(Data provided)

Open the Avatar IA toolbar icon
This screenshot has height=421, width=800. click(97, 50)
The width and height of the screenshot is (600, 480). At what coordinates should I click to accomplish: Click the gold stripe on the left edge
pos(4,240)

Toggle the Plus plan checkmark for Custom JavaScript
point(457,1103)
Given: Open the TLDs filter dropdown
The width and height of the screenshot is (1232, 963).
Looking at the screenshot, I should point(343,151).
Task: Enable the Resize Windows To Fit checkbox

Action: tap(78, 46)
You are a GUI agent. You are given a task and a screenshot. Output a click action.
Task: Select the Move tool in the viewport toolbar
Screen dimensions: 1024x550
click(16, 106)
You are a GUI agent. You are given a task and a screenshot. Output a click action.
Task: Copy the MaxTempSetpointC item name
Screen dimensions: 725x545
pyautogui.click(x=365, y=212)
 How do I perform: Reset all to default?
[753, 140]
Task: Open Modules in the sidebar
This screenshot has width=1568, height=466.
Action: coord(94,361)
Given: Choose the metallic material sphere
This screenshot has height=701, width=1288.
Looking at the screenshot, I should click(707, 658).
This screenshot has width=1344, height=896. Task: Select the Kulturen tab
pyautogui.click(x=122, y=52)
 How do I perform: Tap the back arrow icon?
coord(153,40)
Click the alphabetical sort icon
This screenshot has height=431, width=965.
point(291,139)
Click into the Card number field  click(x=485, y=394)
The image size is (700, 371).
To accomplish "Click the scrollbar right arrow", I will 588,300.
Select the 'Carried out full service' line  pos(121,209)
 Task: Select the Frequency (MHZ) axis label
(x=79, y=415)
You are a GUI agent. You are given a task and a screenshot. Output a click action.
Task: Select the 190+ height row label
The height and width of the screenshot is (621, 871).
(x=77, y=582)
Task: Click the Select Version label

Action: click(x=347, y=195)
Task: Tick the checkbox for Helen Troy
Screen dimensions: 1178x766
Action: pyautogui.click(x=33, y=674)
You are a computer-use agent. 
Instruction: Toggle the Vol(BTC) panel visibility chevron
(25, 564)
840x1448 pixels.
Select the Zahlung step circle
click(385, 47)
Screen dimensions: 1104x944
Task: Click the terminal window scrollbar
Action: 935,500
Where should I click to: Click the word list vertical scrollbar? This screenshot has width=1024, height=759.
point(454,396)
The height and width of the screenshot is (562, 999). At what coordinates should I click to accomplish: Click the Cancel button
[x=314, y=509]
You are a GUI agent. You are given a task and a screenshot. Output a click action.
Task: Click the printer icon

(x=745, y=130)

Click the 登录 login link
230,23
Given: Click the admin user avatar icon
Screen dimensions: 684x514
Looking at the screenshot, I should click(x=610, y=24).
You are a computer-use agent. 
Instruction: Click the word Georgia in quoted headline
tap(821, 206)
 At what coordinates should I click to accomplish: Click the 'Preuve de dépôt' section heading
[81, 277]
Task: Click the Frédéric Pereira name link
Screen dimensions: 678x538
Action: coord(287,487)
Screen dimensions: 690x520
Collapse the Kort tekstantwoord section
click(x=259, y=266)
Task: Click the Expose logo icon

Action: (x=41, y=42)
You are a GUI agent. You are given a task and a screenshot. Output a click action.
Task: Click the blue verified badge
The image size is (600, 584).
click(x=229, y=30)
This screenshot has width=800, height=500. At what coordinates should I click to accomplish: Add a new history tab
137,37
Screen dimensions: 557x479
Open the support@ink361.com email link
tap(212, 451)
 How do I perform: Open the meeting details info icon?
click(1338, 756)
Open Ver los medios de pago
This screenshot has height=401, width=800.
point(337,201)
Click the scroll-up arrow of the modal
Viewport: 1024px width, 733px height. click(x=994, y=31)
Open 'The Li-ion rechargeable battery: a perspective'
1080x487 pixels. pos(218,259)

(End Data provided)

Exercise requirements:
A single figure is required: the number of lines in the data above in which the word "name" appears.

Task result:
2